* **Your task**
Everything from the line with "Click the final" down to the line with "Where should I click to: Tap" below must be printed exactly, those two lines included. Exclude pictures.

########

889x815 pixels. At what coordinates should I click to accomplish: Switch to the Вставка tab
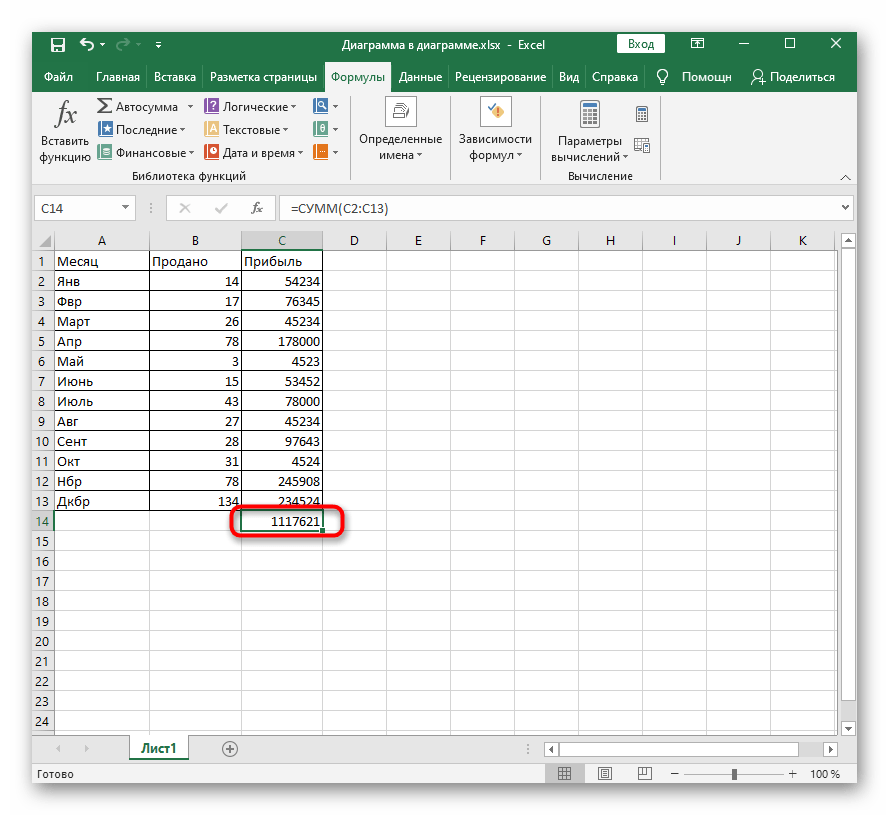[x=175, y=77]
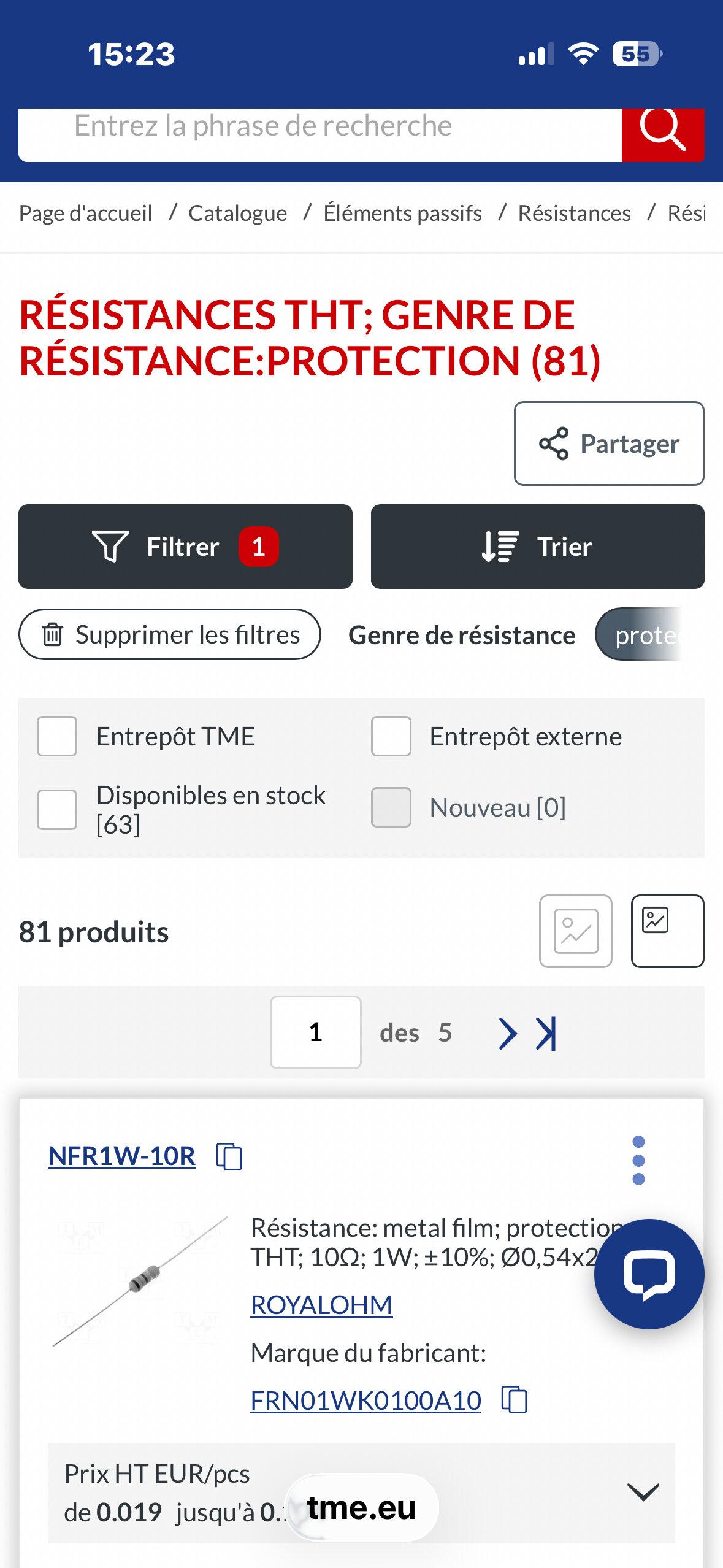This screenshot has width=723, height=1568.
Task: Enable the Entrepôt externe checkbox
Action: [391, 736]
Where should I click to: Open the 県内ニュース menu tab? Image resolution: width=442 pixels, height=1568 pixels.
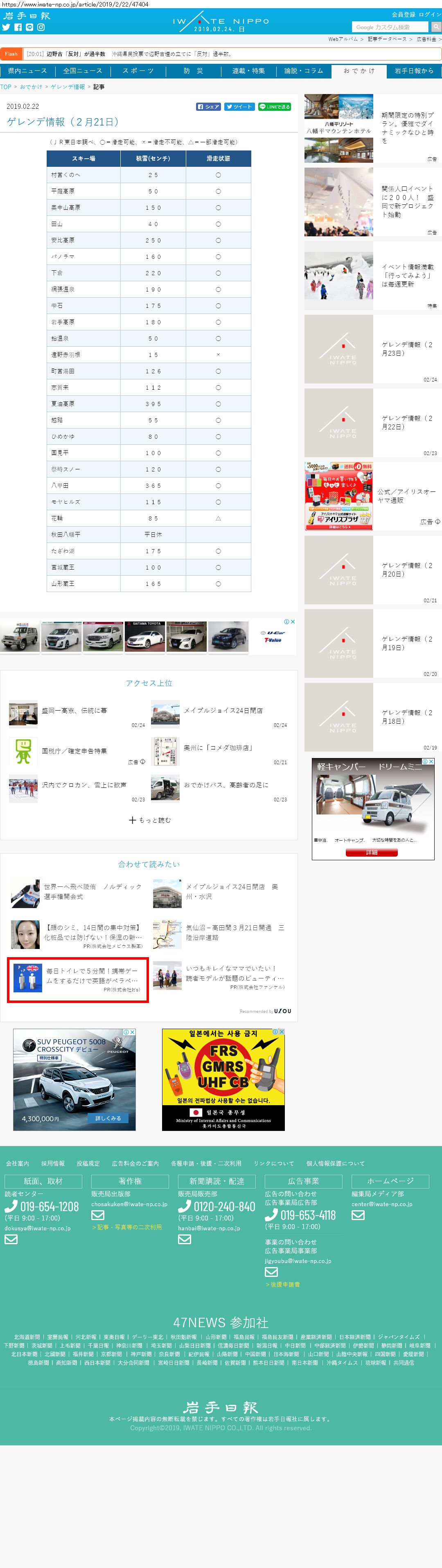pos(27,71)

########

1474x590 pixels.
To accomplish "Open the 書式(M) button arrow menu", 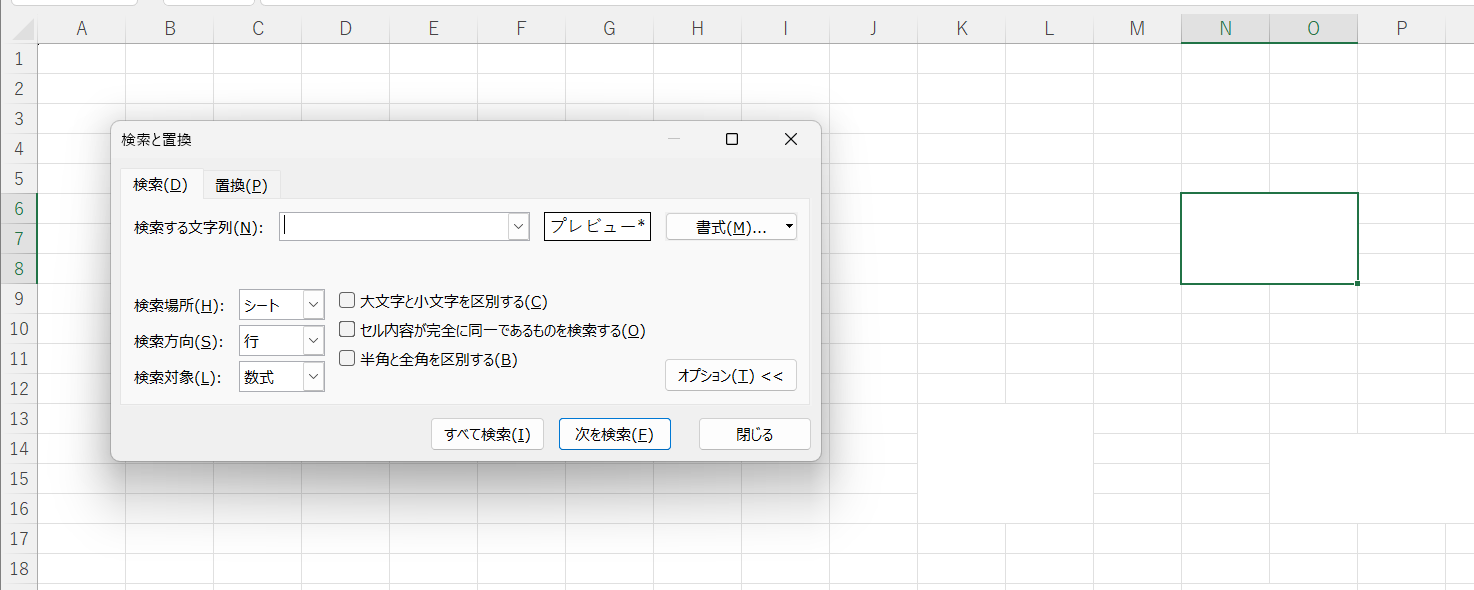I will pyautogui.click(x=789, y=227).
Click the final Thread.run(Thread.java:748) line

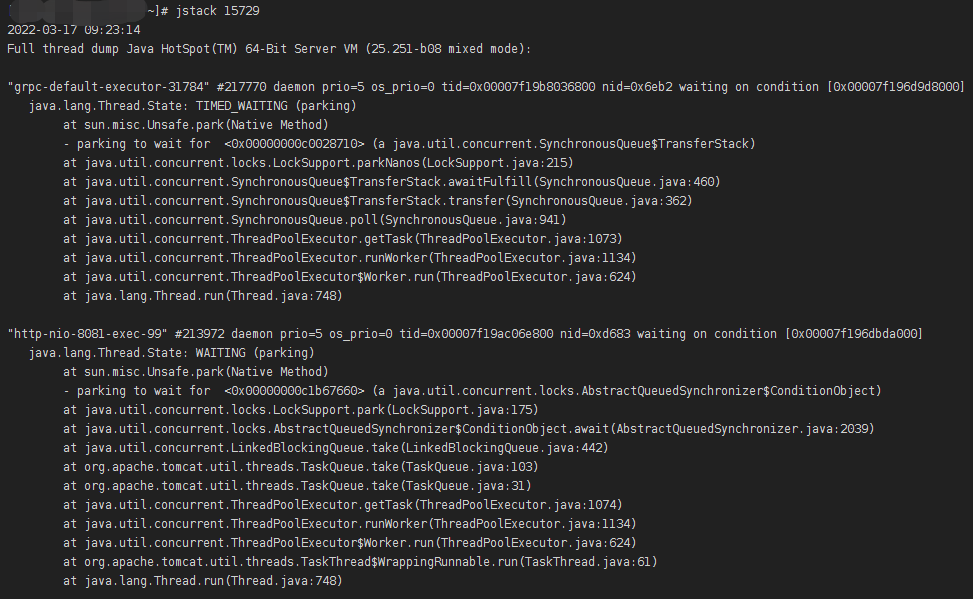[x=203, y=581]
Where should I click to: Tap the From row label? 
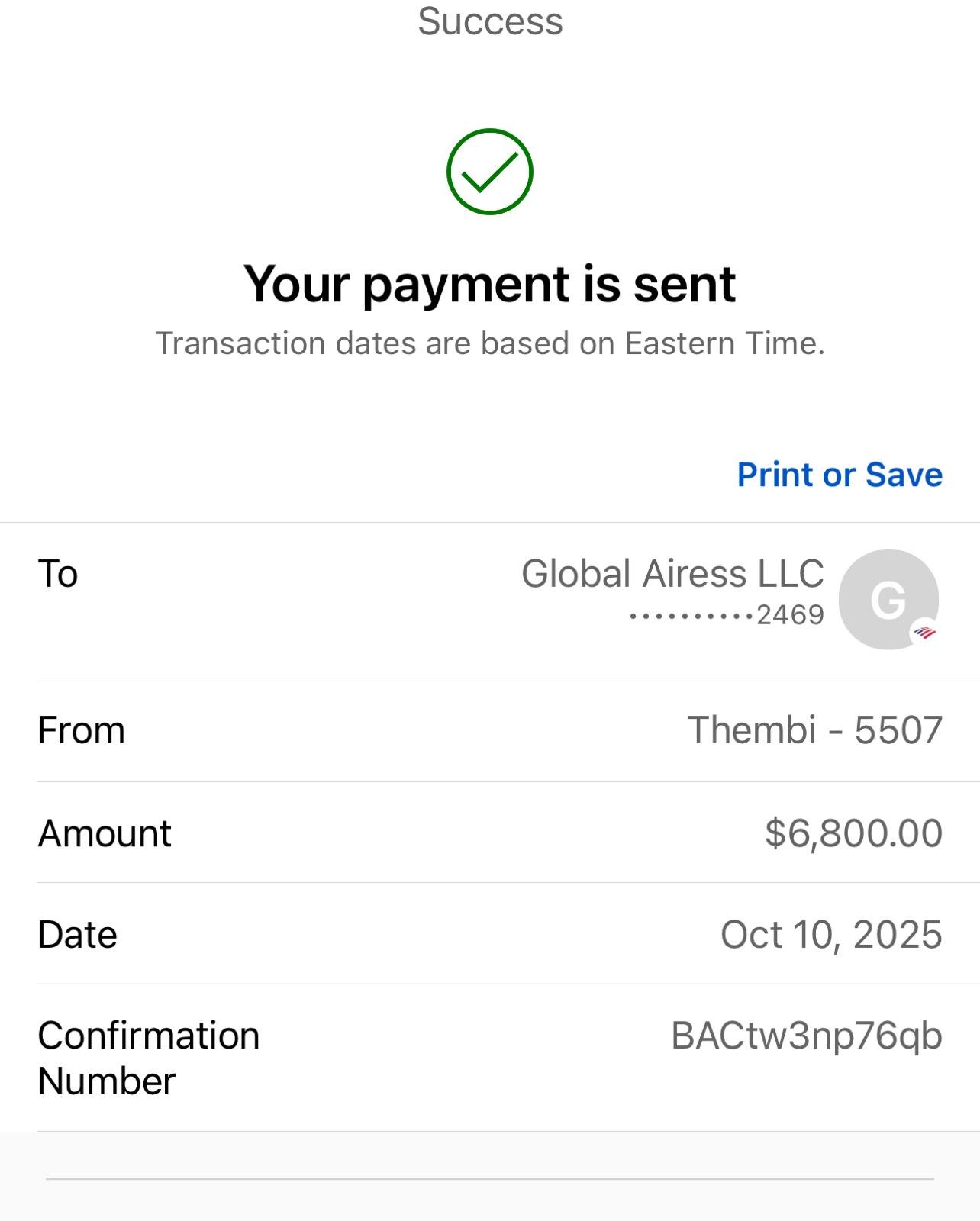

########

* **Response to the exercise**
Click the final Thread.run(Thread.java:748) line

[x=203, y=581]
Where should I click to: Tap the From row label? 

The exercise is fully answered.